Memory and imprinting effects in multienzyme complexes--II. Kinetics of the bienzyme complex from Chlamydomonas reinhardtii and hysteretic activation of chloroplast oxidized phosphoribulokinase.

Oxidized, free, stable phosphoribulokinase from Chlamydomonas reinhardtii was almost completely devoid of catalytic activity (0.06 s(-1)/site). However, when it was bound to glyceraldehyde-3-phosphate dehydrogenase from the same organism, it displayed significant activity (3.25 s(-1)/site). Moreover, this complex tended to spontaneously dissociate upon dilution; the isolated phosphoribulokinase activity increased up to 56 s(-1)/site, subsequently decreased, and finally became almost completely inactive. Its intrinsic kinetic properties (Km and k(cat)) changed with the variation of the overall activity. These effects were paralleled by changes of conformation of the enzyme as revealed by fluorescence analysis. A model is proposed that allows quantitative expression of the dynamics of the dissociation of the oxidized bienzyme complex and the effects of either of the two substrates, ATP and ribulose 5-phosphate, on this dissociation process. Whereas ATP destabilized the complex and promoted its dissociation, ribulose 5-phosphate tended to stabilize this complex.

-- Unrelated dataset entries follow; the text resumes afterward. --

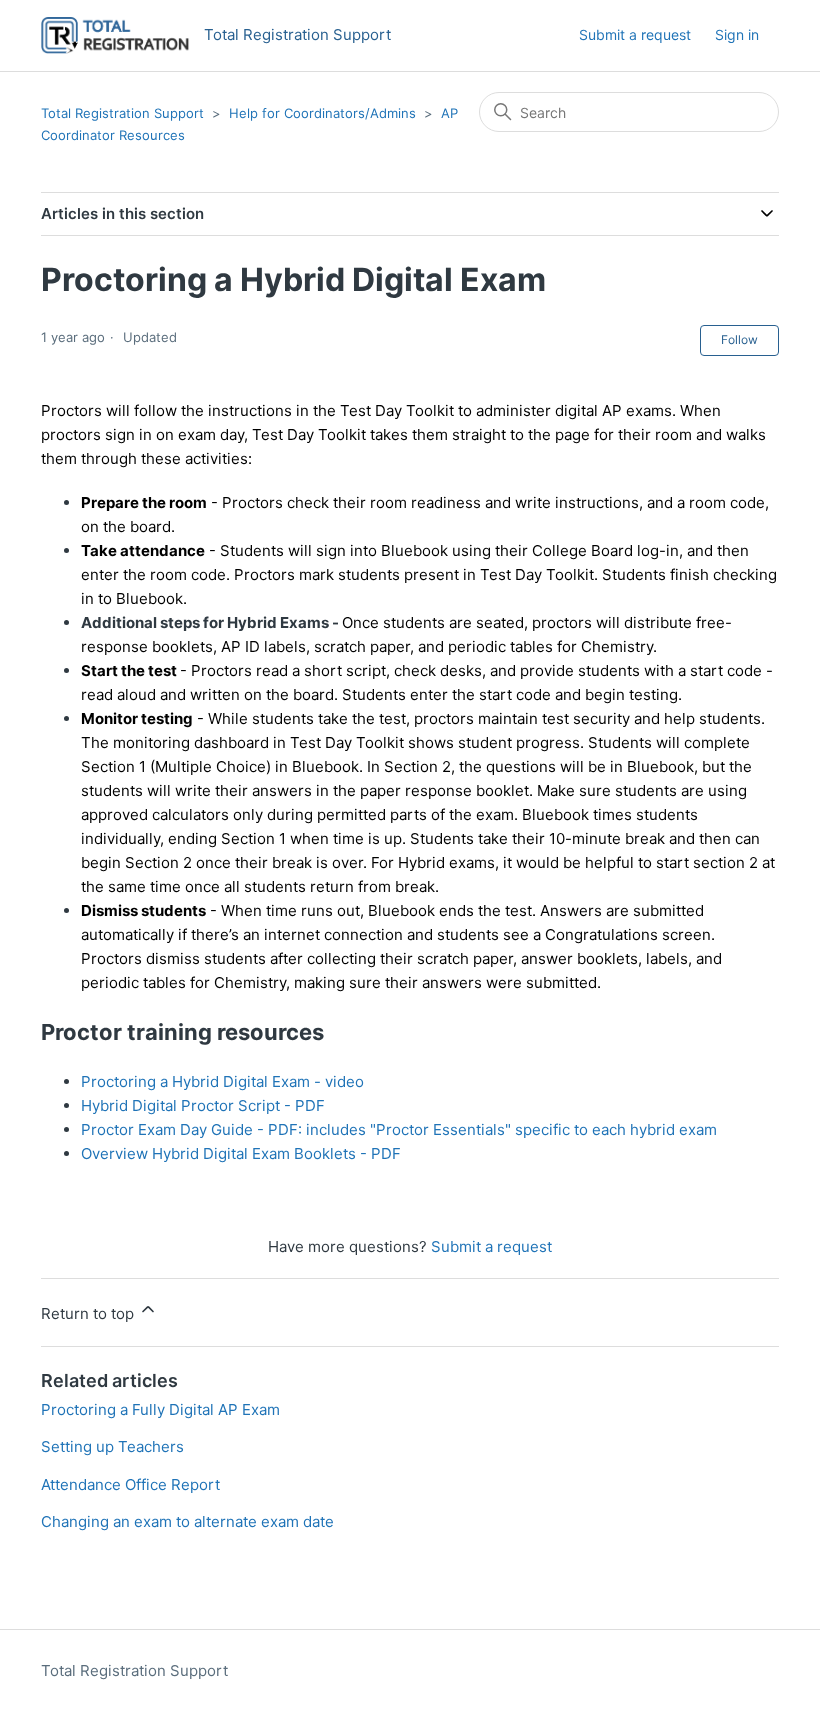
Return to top (89, 1313)
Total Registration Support (122, 113)
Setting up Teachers (112, 1446)
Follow (739, 339)
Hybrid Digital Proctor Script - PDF (203, 1105)
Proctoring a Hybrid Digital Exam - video (222, 1081)
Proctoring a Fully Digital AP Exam (160, 1409)
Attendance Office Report (130, 1484)
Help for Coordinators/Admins (322, 113)
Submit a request (635, 34)
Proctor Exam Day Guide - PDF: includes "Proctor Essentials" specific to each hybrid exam (399, 1129)
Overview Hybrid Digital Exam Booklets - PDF (241, 1153)
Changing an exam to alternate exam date (187, 1521)
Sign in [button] (737, 34)
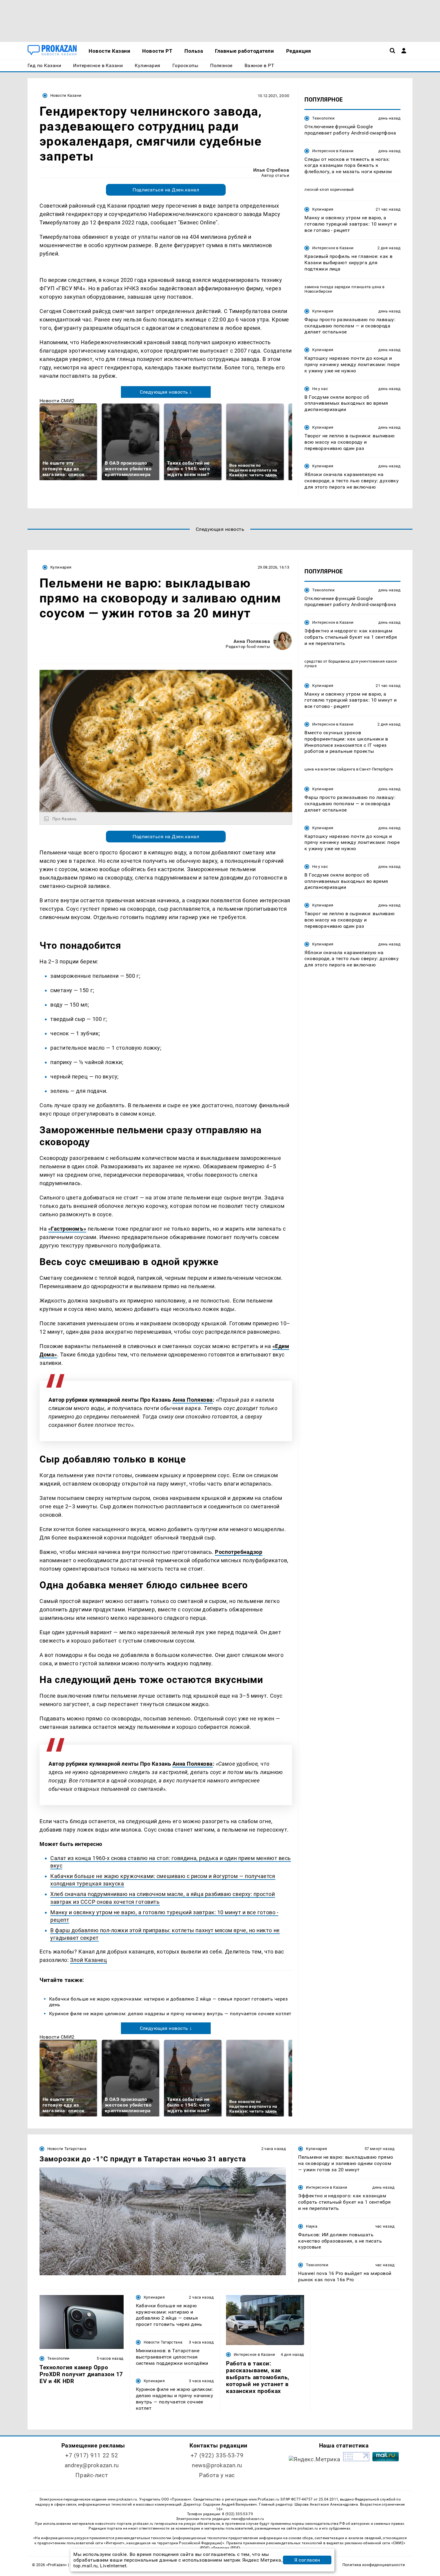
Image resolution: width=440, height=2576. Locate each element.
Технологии (323, 118)
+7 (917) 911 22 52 (91, 2455)
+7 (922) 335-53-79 (217, 2455)
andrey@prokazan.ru (92, 2465)
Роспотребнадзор (238, 1552)
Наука (311, 2226)
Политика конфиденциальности (373, 2565)
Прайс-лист (91, 2475)
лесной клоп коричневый (329, 189)
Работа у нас (217, 2475)
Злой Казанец (88, 1960)
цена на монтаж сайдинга (329, 769)
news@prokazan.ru (217, 2465)
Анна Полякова (251, 641)
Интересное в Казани (332, 151)
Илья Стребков (271, 170)
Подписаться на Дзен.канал (166, 190)
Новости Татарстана (66, 2148)
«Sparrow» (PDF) (225, 2548)
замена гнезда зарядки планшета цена (342, 287)
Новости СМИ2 (57, 401)
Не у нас (320, 388)
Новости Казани (65, 95)
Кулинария (322, 209)
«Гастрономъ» (67, 1229)
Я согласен (307, 2560)
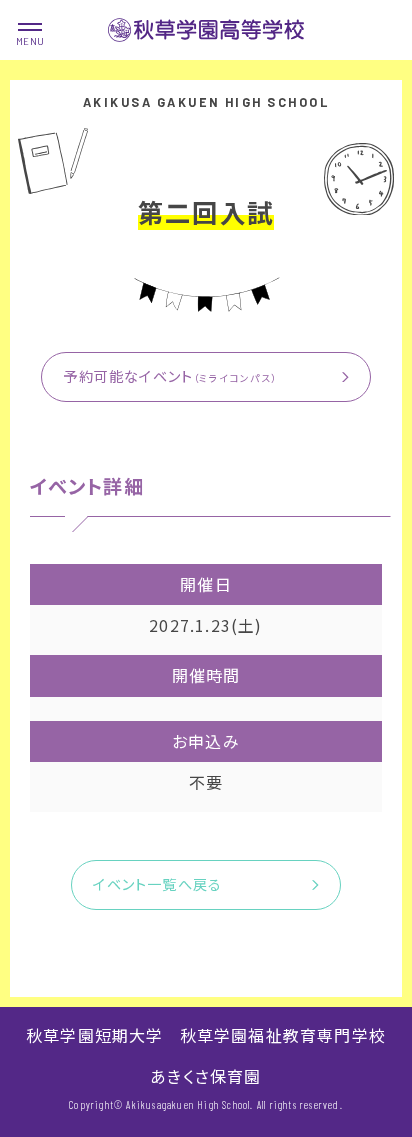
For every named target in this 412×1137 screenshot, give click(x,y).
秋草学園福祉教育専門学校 (283, 1035)
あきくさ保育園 (205, 1076)
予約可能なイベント (170, 376)
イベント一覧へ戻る (157, 884)
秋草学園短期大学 (95, 1035)
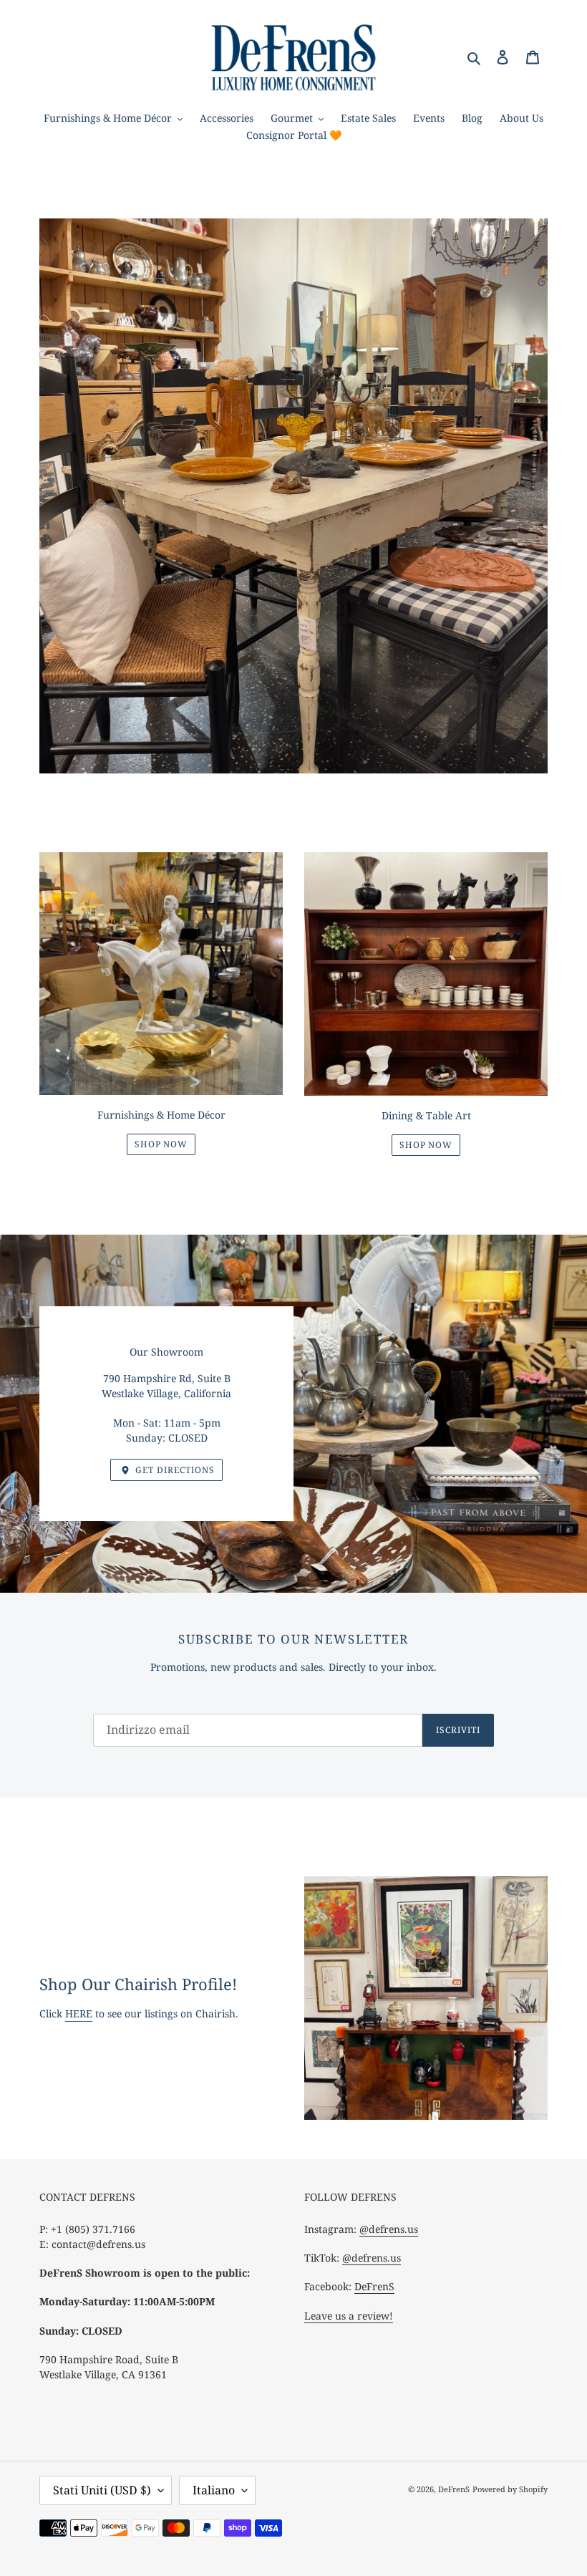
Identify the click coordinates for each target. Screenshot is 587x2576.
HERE (78, 2013)
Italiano (214, 2490)
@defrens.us (388, 2229)
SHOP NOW (161, 1144)
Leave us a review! (348, 2315)
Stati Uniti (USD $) (102, 2490)
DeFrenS (374, 2286)
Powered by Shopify (510, 2489)
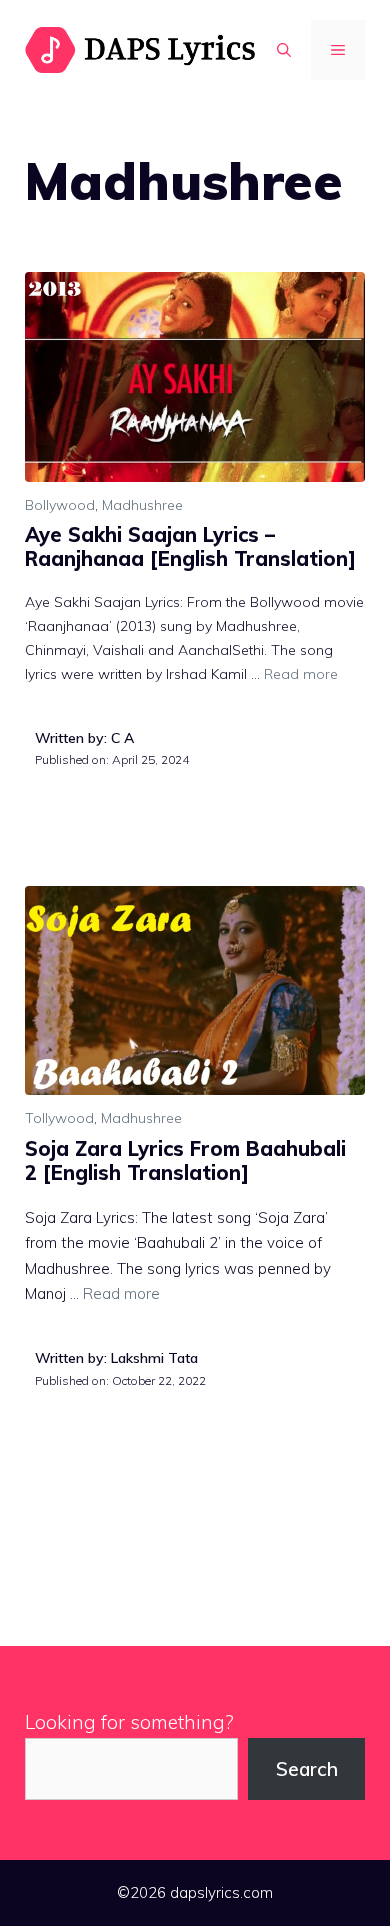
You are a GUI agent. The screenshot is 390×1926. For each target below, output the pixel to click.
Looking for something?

Inactive, stable, oxidized phosphoribulokinase may form a complex with glyceraldehyde-3-phosphate dehydrogenase regaining its catalytic activity. In this case, glyceraldehyde-3-phosphate dehydrogenase acts in a manner similar, but not identical to a chaperonin. The information content of the phosphoribulokinase gene, as defined by the sequence of its base pairs, was therefore not sufficient to specify full enzyme activity. It needed the presence of glyceraldehyde-3-phosphate dehydrogenase to give the oxidized phosphoribulokinase a conformation competent for its activity. The potential biological significance of these effects remains to be discovered.